### [WHAT YOU SHOULD DO]
Would you transcribe only the lines below, from the one containing "Task: Select the paint format tool" through the end of the material, exactly and with no pictures?

===== AVAILABLE RECORDS

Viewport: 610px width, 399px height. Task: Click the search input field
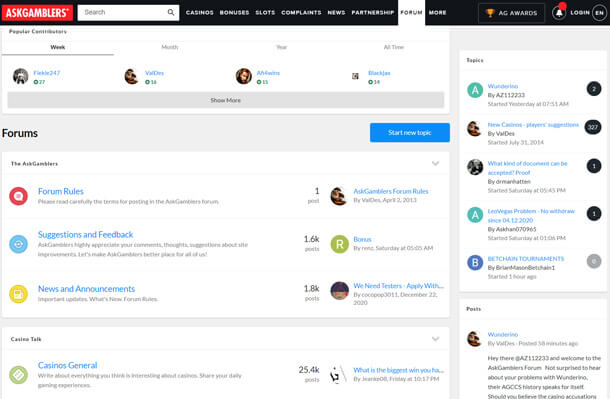click(x=123, y=12)
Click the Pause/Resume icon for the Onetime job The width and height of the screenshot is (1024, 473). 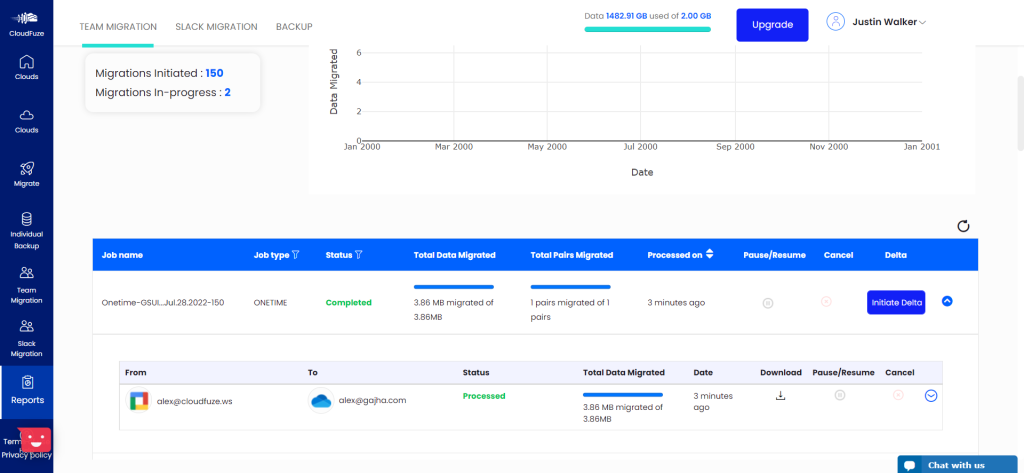click(768, 302)
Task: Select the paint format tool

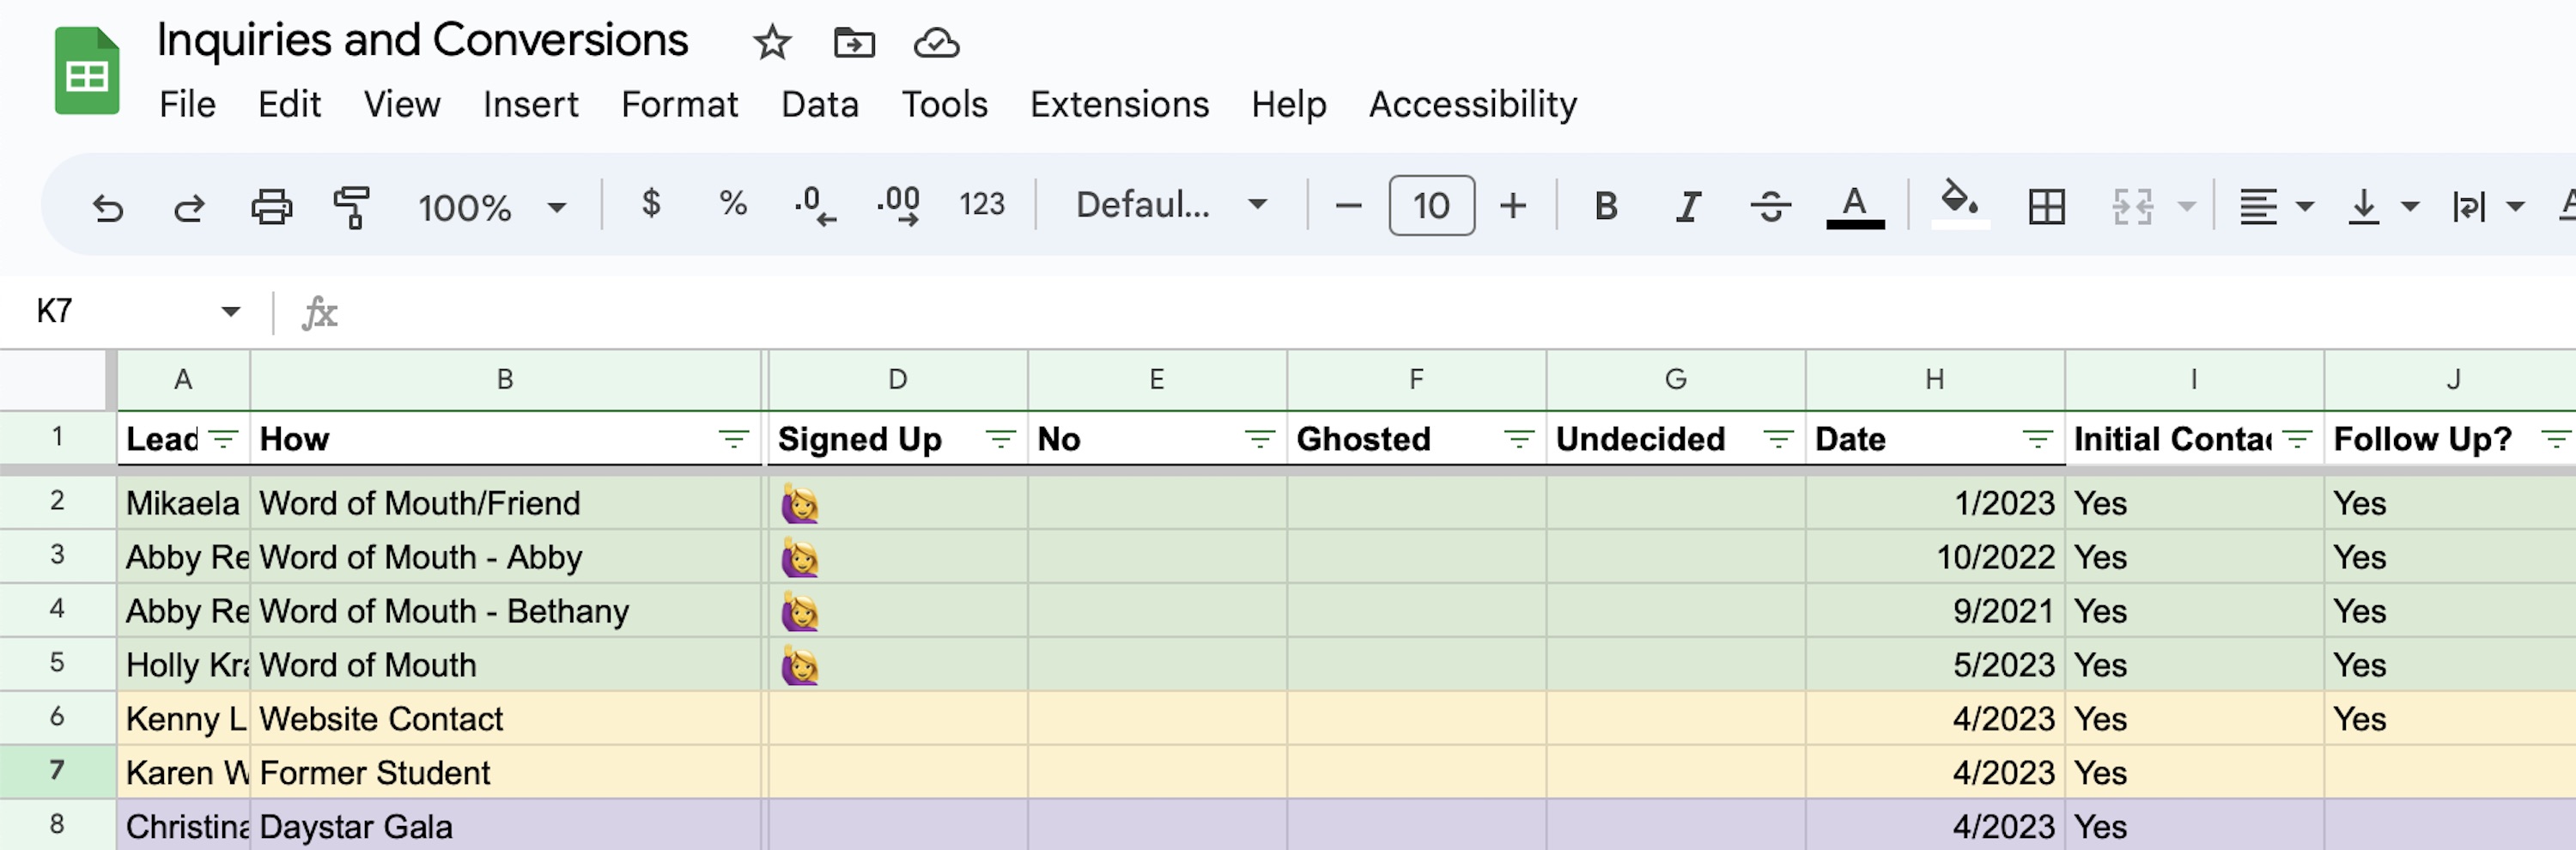Action: coord(351,207)
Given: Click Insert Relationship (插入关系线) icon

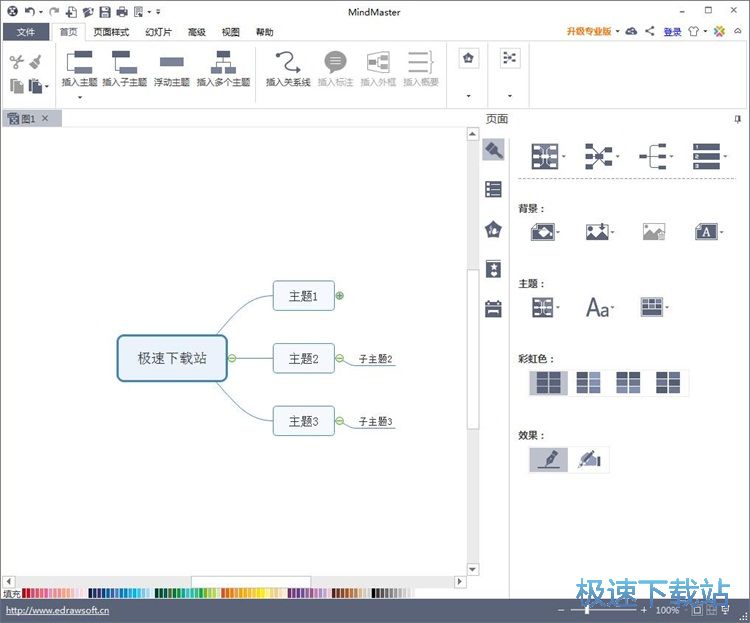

==========

### [TASK ANSWER]
Task: Select the paint format tool

Action: coord(351,207)
Given: Click Insert Relationship (插入关系线) icon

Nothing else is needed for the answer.